Im fairly sure that the moisture killed my microwave last year that was mounted over the stove. I dont think my wife put the two together though.


----------



## twohats (Oct 1, 2004)

Finally had a good day. Collected 7 1/2 gal.


----------



## Rackdaddy153 (Feb 3, 2005)

Hey guys, I made it to Sugar Bush Supply the other day, the proper filter is less than $20.00 Now that the weather is turning cold take a drive up there to look around. take 96 towards Lansing get off a exit 110 turn left and go down about 1 1/2 miles it will be on your right hand side.


----------



## Taxidermist (Jan 3, 2002)

Well whatever Rackdaddy is doing he is doing it right!!! I was given a jar of his 01 stock and had some this morning WOW!!!!! was it GOOD!!!!!!!

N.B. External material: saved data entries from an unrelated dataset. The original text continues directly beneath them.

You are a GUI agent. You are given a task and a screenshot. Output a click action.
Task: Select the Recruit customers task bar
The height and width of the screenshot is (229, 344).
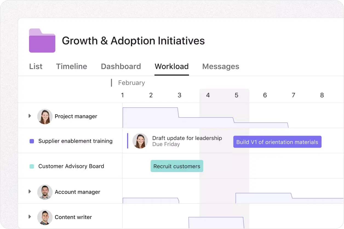(177, 166)
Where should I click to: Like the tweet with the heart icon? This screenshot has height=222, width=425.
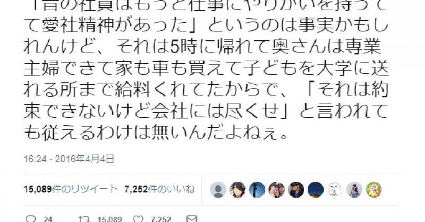coord(139,219)
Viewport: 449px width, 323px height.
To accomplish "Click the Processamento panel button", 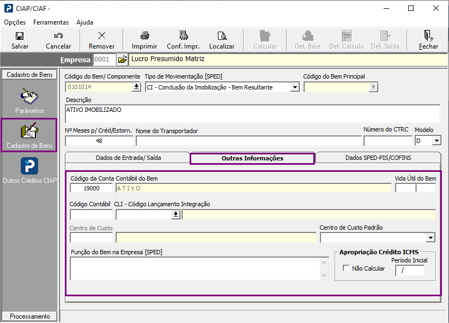I will [29, 316].
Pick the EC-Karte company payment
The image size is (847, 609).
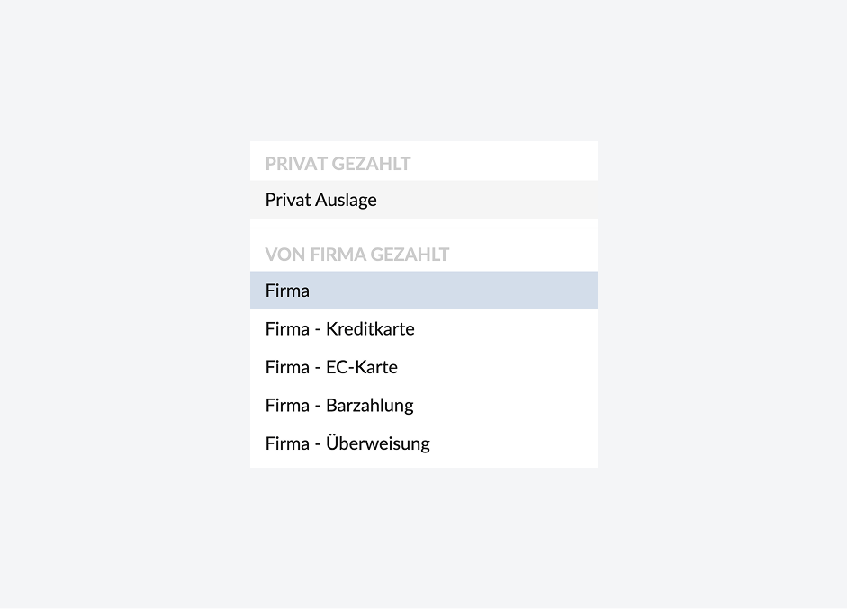coord(423,367)
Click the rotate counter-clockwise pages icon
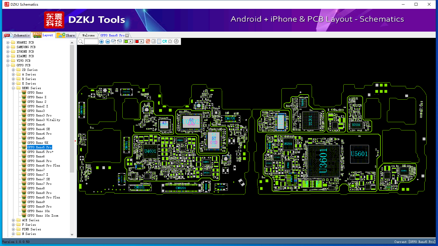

Thanks Brad and keep it coming


Rob


----------



## Rackdaddy153 (Feb 3, 2005)

Rob, Thanks alot, When you called this morn I was busy going my job. We had a hazmat at the Power Plant. mabe when I am in full production we can collect sap, start boiling and kill crows. sound like a perfect day to me............


----------



## kroppe (May 7, 2000)

Hey guys, how's the boiling coming? Any photos to share of your tap setup or jars of golden syrup? Would like to hear what kind of production people are getting.


----------



## Rackdaddy153 (Feb 3, 2005)

Kroppe, I am putting my taps out tommorrow and Friday. there shouldnt be much flow (if any) with the weather that we have had. If you tap to early then the tree starts to heal before the flows really come. The best days right now that we might see some sap will be Sunday and Monday but I cant figure out what the cloud cover will be.. Patience boys.... the time is comming


----------



## Rackdaddy153 (Feb 3, 2005)

where is the sun and warm weather at????????? it sure would be nice to see some drips come OUT of my trees..


----------



## Fishndude (Feb 22, 2003)

I have collected approx 18 gallons of sap since Sunday morning, and it is still flowing. I know it is going to get cold again, but that is okay. I almost tapped in January, and again during a warm spell (brief) in Feb, but now it is on. Looking forward to my first finished stuff - nice and hot from the pan. Nothing better.


----------



## Rackdaddy153 (Feb 3, 2005)

Fish, I collected 30 yesterday and ran out of buckets. I will guess that I left another 10 in the field. I am going to have to start up the boiler tomorrow. I ended up with 36 tapped trees this year.. now the work begins........:evil:


----------



## captain jay (Jan 6, 2002)

Went and helped Father in Law boil Sunday. He had 140 gallons already, and it was still flowing when he quit gathering. I'm sure he got more on Monday as well.

He just got a new "boiler" machine all hooked up and was using it for the first time on Sunday. Supposed to be 75% faster than sitting in the woods with the huge fire going all day. Although...I would rather sit in the woods with the fire, than sit in the shed with his new machine. It's just not the same.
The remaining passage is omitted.